(Supplied data begins)
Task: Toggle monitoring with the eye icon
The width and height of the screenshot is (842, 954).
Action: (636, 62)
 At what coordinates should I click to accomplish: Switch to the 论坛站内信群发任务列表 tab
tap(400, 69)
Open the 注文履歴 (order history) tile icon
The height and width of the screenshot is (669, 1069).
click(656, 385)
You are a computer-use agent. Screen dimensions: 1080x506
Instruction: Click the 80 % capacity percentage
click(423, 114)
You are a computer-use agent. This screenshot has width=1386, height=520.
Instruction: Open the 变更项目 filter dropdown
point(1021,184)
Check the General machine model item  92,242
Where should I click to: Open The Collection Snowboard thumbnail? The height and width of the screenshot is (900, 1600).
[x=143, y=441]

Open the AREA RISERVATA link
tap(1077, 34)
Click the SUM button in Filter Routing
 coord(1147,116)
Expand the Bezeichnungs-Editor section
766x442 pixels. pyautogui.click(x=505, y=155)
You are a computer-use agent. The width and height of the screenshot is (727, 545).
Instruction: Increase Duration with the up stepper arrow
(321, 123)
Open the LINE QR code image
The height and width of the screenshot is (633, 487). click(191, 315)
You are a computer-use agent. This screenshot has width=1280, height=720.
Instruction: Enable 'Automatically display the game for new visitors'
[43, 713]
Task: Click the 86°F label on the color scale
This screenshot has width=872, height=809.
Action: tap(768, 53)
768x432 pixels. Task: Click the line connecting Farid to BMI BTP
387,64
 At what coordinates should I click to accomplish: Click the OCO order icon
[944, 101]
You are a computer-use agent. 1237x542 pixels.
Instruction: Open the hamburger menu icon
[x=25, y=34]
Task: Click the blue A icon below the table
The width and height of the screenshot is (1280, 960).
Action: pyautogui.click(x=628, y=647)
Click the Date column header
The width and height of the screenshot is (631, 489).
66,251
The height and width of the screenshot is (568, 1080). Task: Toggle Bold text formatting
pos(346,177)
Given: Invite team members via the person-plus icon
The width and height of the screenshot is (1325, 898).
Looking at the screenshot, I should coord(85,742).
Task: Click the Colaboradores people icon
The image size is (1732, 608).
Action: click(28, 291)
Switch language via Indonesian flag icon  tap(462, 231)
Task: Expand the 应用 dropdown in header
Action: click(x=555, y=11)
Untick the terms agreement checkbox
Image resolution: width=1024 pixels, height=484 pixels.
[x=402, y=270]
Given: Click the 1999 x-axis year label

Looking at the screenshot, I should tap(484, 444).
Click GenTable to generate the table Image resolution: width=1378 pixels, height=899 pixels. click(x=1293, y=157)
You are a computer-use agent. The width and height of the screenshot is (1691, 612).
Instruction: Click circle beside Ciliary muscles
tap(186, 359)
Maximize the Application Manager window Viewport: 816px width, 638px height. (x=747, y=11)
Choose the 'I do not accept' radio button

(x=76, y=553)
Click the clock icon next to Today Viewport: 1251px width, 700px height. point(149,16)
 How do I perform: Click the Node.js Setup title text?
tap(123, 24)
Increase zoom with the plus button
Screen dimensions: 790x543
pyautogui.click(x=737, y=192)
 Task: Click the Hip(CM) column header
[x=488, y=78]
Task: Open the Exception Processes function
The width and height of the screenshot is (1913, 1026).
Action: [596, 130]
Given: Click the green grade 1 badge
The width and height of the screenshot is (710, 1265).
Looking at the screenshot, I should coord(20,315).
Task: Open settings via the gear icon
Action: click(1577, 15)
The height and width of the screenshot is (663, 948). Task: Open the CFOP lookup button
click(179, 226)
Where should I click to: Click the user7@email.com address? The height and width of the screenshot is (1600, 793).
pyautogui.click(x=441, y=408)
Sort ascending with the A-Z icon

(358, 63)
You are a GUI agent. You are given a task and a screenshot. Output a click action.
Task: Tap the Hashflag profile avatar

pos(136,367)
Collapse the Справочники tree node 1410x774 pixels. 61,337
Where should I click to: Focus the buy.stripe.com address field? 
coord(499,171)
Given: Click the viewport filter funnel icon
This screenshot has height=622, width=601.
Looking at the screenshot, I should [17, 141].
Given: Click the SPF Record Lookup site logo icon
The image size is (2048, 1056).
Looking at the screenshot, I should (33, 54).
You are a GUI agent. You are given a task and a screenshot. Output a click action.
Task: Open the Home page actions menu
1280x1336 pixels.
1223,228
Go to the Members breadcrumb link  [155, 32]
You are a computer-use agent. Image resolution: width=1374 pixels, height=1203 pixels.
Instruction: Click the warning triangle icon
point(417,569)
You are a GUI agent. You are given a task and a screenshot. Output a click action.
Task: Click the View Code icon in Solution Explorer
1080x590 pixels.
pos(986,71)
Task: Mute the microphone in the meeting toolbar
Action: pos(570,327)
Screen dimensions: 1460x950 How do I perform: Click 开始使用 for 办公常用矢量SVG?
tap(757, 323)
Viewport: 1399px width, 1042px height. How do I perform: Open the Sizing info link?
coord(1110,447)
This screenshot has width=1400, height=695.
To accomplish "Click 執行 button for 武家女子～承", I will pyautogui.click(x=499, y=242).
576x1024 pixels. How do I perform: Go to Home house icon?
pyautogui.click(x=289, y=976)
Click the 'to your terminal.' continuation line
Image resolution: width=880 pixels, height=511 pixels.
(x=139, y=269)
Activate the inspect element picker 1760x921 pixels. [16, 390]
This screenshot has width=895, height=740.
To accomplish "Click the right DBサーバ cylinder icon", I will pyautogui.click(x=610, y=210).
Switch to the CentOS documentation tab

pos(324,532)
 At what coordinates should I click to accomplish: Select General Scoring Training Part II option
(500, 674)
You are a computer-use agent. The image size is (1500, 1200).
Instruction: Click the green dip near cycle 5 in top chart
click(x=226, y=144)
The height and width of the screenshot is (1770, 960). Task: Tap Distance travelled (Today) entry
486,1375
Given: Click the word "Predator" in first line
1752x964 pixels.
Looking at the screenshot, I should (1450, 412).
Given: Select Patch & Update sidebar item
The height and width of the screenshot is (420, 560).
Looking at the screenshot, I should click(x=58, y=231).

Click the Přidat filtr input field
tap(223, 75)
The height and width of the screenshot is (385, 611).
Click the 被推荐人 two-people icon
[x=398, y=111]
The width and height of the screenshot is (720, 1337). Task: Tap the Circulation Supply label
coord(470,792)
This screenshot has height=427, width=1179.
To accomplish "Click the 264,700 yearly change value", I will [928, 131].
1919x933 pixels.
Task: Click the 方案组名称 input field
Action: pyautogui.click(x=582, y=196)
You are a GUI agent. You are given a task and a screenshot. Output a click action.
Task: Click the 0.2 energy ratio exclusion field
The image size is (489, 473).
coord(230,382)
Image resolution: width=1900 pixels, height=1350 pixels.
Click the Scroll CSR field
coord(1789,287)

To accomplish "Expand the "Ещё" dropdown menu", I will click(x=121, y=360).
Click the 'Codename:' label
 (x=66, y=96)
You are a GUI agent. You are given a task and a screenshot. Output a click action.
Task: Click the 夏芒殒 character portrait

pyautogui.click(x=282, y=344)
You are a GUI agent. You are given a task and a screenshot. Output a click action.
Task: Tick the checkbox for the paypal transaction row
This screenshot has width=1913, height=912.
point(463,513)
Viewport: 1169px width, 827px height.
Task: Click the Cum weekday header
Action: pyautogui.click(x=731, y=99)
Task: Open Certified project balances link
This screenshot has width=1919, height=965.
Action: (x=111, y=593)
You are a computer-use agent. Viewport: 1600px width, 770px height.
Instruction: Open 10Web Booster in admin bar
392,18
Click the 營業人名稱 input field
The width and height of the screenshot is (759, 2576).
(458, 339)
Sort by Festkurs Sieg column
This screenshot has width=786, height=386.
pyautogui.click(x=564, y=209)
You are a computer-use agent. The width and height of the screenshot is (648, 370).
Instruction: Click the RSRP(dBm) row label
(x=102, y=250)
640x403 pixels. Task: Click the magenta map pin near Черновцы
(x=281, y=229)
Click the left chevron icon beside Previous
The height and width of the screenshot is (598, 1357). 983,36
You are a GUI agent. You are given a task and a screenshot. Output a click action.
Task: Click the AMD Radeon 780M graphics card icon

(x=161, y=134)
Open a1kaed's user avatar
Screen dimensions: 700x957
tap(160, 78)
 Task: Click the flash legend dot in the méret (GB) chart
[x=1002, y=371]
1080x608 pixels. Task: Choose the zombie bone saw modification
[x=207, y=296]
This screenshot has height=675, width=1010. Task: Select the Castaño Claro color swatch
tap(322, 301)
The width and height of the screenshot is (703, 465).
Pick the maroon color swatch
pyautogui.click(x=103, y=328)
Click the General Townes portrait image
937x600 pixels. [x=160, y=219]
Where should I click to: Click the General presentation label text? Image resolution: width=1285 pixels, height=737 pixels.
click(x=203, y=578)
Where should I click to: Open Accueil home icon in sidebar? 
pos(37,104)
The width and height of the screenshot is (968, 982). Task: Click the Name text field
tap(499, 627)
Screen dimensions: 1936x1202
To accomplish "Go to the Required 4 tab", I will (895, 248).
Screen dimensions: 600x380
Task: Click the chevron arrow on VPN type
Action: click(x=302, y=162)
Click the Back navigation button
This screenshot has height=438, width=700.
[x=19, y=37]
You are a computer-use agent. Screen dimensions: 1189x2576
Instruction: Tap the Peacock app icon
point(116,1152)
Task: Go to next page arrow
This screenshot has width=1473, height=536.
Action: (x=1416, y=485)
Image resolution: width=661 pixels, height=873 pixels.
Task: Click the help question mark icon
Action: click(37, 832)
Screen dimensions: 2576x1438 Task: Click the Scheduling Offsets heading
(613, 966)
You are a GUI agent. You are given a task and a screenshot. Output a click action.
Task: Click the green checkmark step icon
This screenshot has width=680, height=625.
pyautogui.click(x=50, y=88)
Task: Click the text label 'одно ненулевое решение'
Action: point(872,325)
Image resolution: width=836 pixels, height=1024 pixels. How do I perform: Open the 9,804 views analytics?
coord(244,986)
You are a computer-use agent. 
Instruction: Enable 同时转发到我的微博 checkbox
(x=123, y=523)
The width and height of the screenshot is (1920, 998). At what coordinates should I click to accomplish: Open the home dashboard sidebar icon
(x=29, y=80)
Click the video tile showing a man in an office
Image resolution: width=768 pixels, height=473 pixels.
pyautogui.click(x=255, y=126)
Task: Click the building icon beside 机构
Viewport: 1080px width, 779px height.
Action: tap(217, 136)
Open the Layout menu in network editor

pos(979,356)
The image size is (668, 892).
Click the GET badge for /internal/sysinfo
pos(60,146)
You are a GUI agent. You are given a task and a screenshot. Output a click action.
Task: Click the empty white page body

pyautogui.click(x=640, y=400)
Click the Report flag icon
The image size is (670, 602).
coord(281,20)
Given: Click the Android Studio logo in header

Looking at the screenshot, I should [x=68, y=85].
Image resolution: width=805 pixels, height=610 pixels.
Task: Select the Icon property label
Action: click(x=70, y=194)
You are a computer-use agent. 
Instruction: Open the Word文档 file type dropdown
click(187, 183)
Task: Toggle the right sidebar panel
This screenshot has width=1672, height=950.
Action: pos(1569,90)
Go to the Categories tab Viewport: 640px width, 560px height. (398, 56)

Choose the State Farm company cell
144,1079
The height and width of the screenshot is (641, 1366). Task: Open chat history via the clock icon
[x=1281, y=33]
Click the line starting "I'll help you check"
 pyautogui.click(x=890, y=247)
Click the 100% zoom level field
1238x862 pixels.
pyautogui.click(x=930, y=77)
(Supplied data ends)
_What this task involves_:
Of the lines above, copy each one that contains the word "zoom".

_Answer for the task_:
Increase zoom with the plus button
Click the 100% zoom level field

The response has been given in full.